Das Fräsen dient insbesondere zur Herstellung von ebenen Oberflächen. Dazu zählen Nuten oder Führungen für bewegte Maschinenteile. Vor 1840 wurden solche Formen vor allem durch Hobeln hergestellt, danach wurde es rasch vom deutlich schnelleren Fräsen verdrängt. Auf modernen Fräsmaschinen lassen sich jedoch auch komplizierte dreidimensionale Formen erzeugen wie Turbinenschaufeln oder Gesenke. Ein großer Teil aller Zahnräder wird durch das Wälzfräsen gefertigt, für das spezielle Wälzfräser benötigt werden. Außerdem sind auch Gewinde möglich.
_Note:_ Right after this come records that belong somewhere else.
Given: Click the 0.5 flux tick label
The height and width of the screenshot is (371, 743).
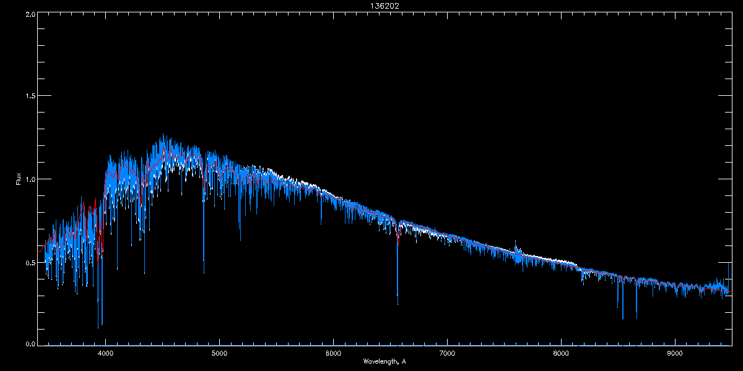Looking at the screenshot, I should click(30, 262).
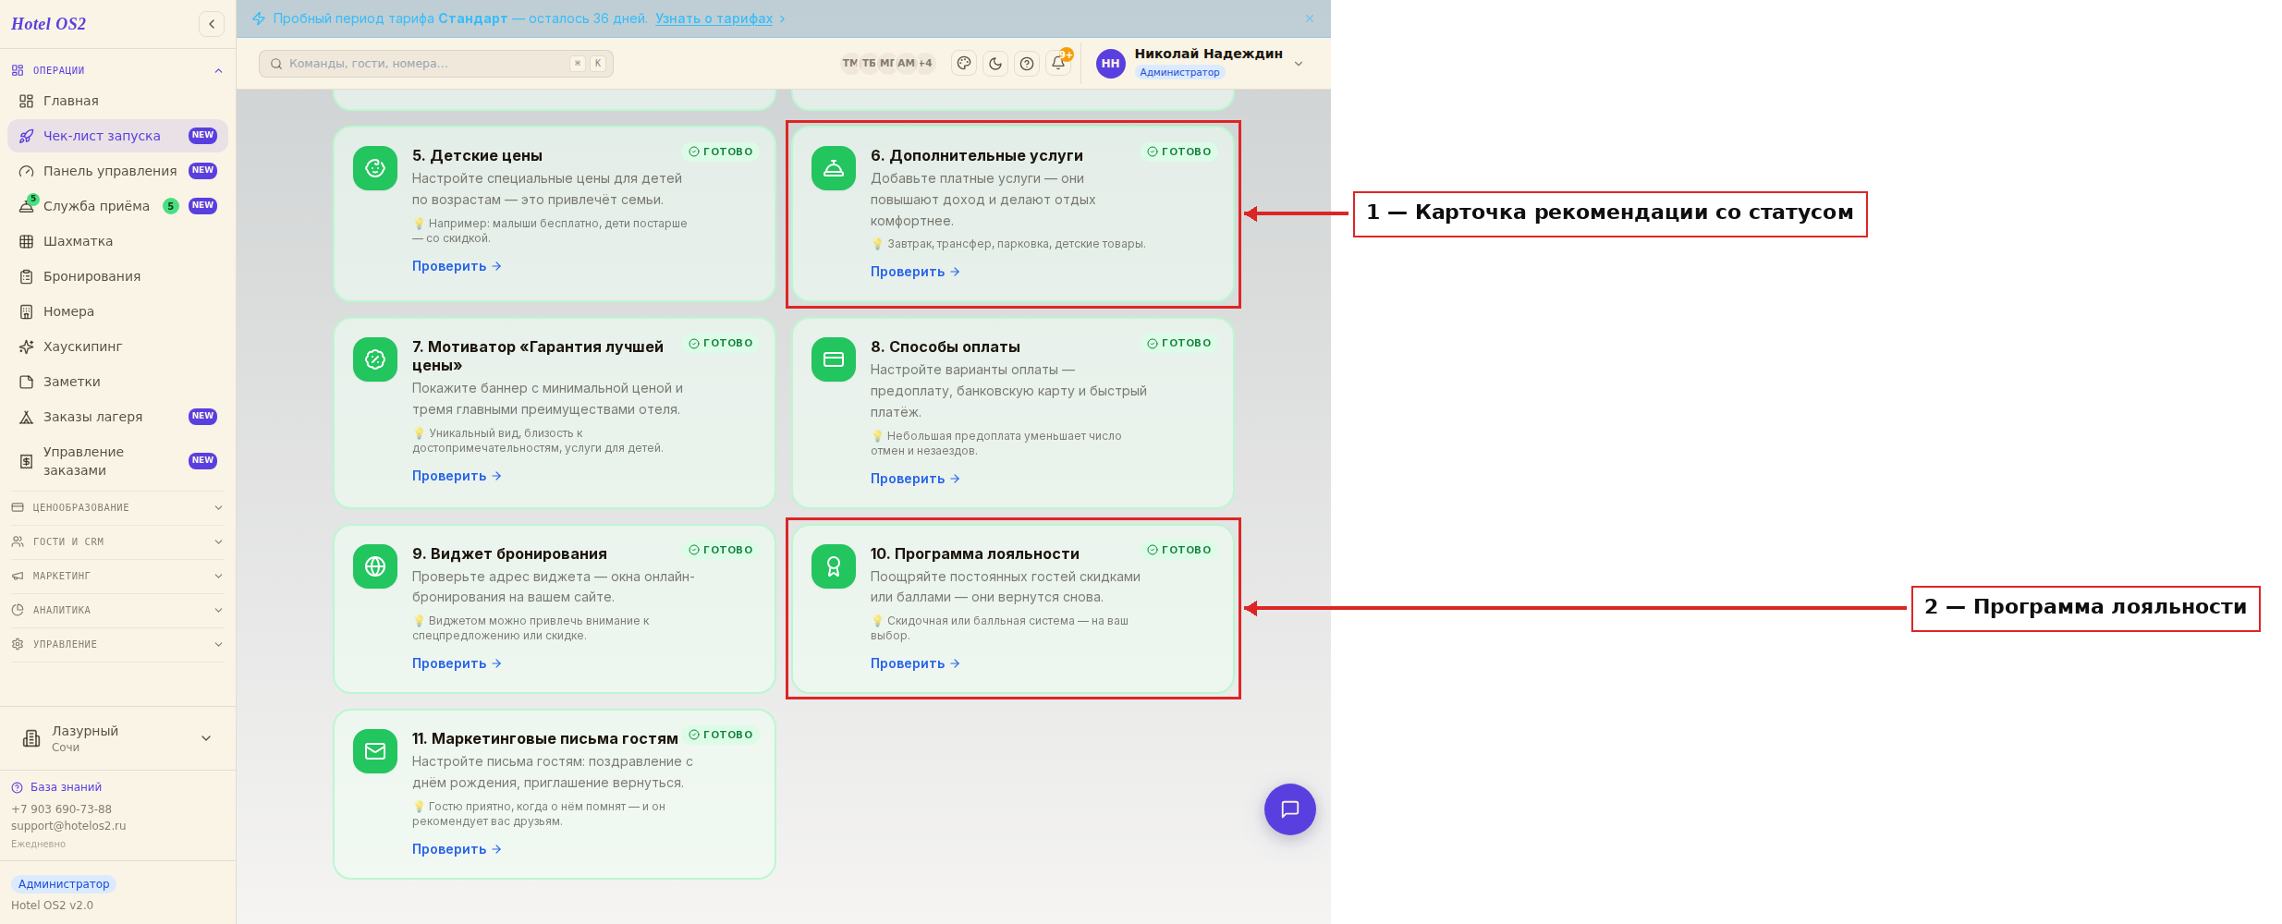Open Николай Надеждин user menu
The width and height of the screenshot is (2282, 924).
tap(1200, 63)
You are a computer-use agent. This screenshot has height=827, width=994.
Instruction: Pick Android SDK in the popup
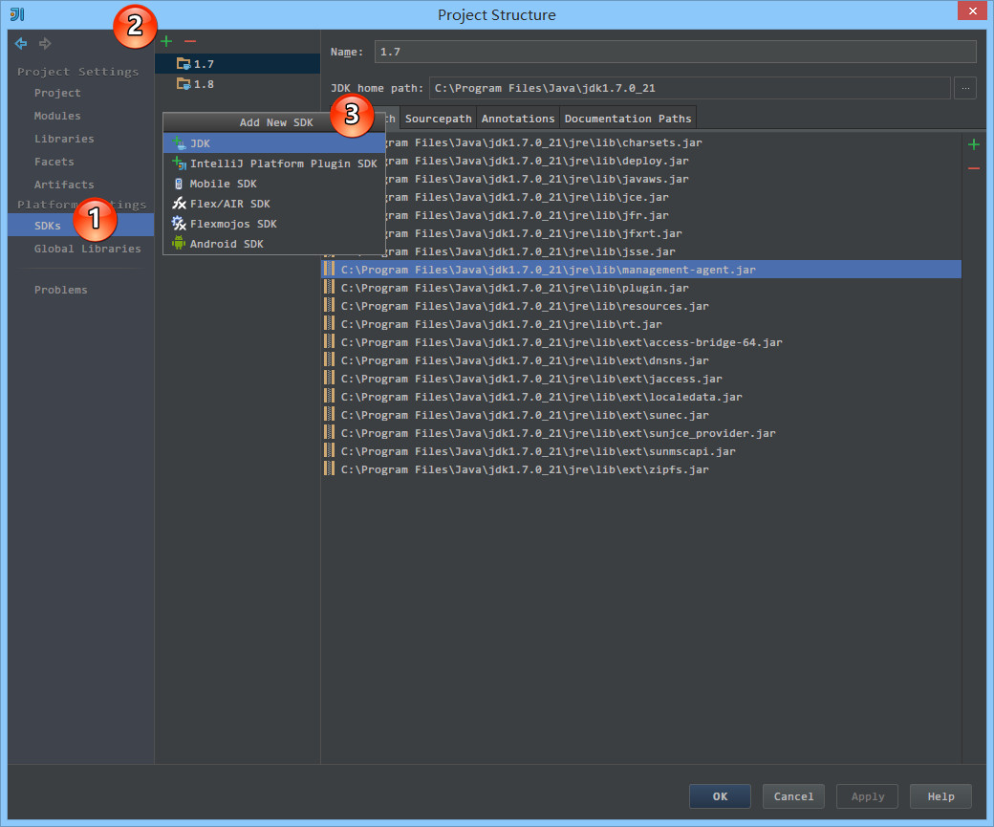[x=226, y=244]
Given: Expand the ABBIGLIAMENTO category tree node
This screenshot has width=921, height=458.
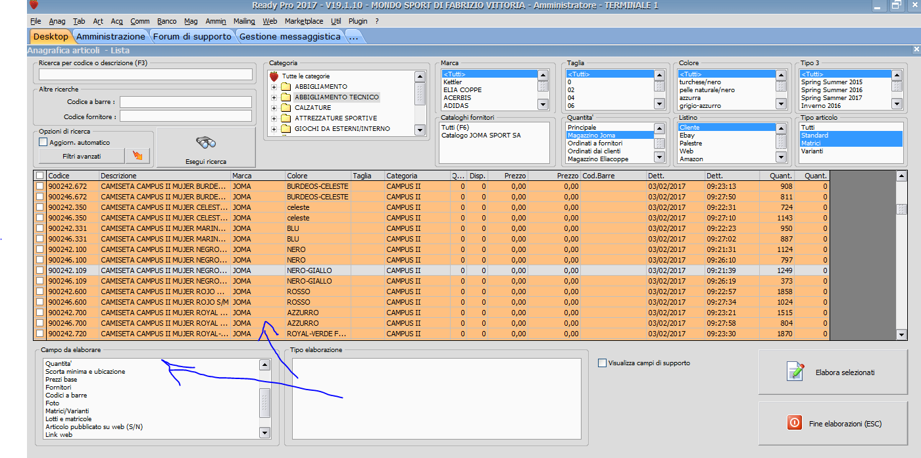Looking at the screenshot, I should [274, 87].
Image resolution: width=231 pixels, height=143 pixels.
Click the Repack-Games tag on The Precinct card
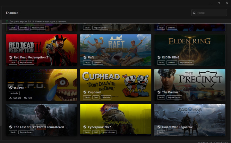coord(174,97)
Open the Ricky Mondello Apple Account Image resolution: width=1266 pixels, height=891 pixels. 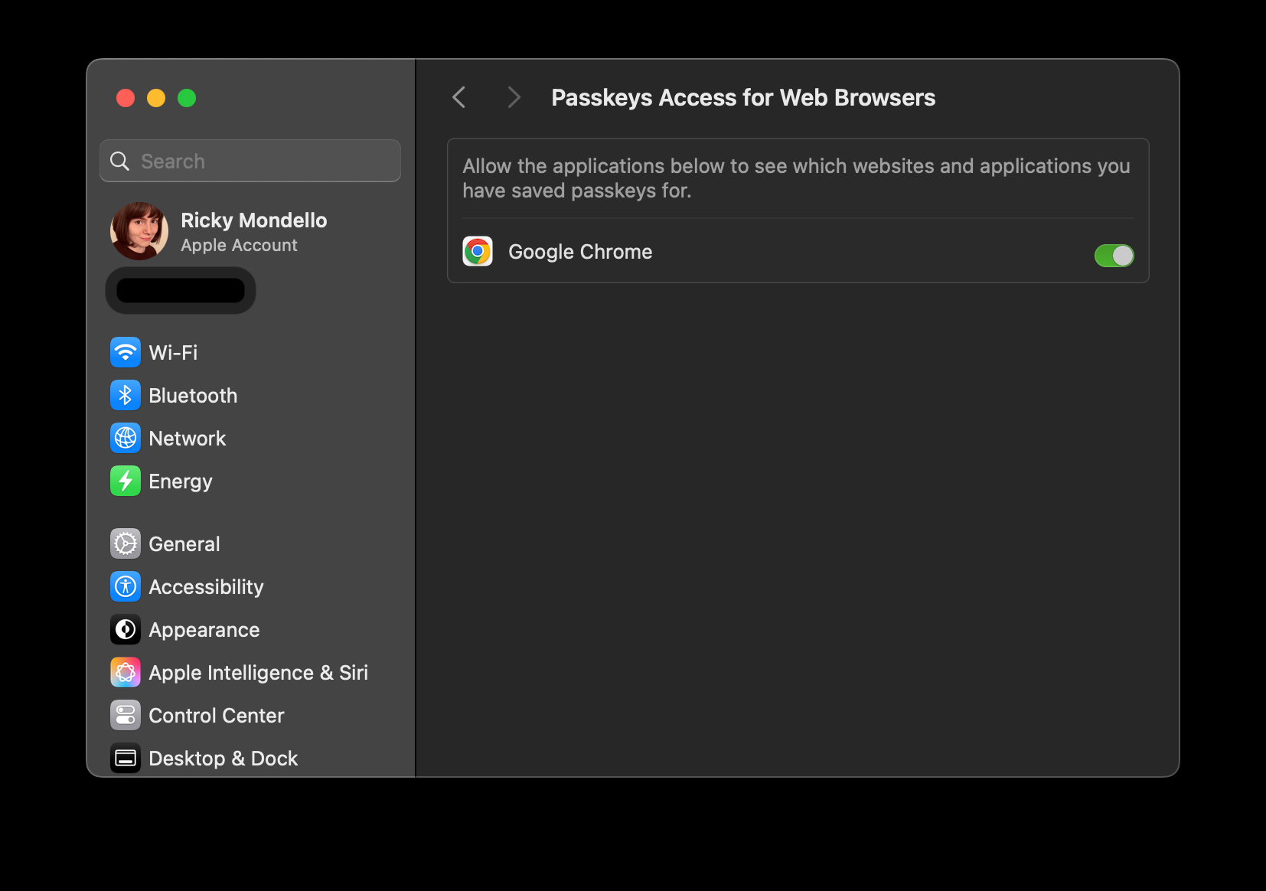click(x=253, y=231)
Sonderverfahren sind das Hartfräsen und Hochgeschwindigeitsfräsen als Varianten des Hartzerspanens beziehungsweise Hochgeschwindigkeitszerspanens.

Das Fräsen weist gegenüber anderen spanenden Fertigungsverfahren einige Besonderheiten auf. Zum einen ist es erst im 19. Jahrhundert zusammen mit den Fräsmaschinen entstanden, während fast alle anderen Verfahren bereits seit der Antike bekannt sind. Außerdem lässt es sich ausschließlich maschinell durchführen, während es sonst fast immer eine manuelle Variante gibt. Beim Fräsen haben die einzelnen Schneiden nicht ständig Kontakt mit dem Werkstück. Während einer Umdrehung dringen sie in den Werkstoff ein und tragen dabei Späne ab und lösen sich wieder vom Werkstück. Dieses Charakteristikum wird in der Fachliteratur als unterbrochener Schnitt bezeichnet. Dies führt zu einem stoßartigen, schwankenden Verlauf der Zerspankraft, die auf das Werkzeug wirkt. Die Spanungsdicke ändert sich während der Umdrehung und ist nicht konstant wie bei den meisten Verfahren. Außerdem ändert sich während einer Werkzeugumdrehung kontinuierlich der Winkel zwischen der Schnittbewegung und der Vorschubbewegung, der sogenannte Vorschubrichtungswinkel, was die Berechnung etwas aufwendiger gestaltet. Dafür können die Schneiden, während sie keinen Kontakt mit dem Werkstück haben, abkühlen und heizen sich dadurch nicht so stark auf. Außerdem entstehen durch den unterbrochenen Schnitt kurze kommaförmige Späne, die sich nicht in der Maschine verfangen können. Gesonderte Maßnahmen für einen Spanbruch sind daher nicht erforderlich.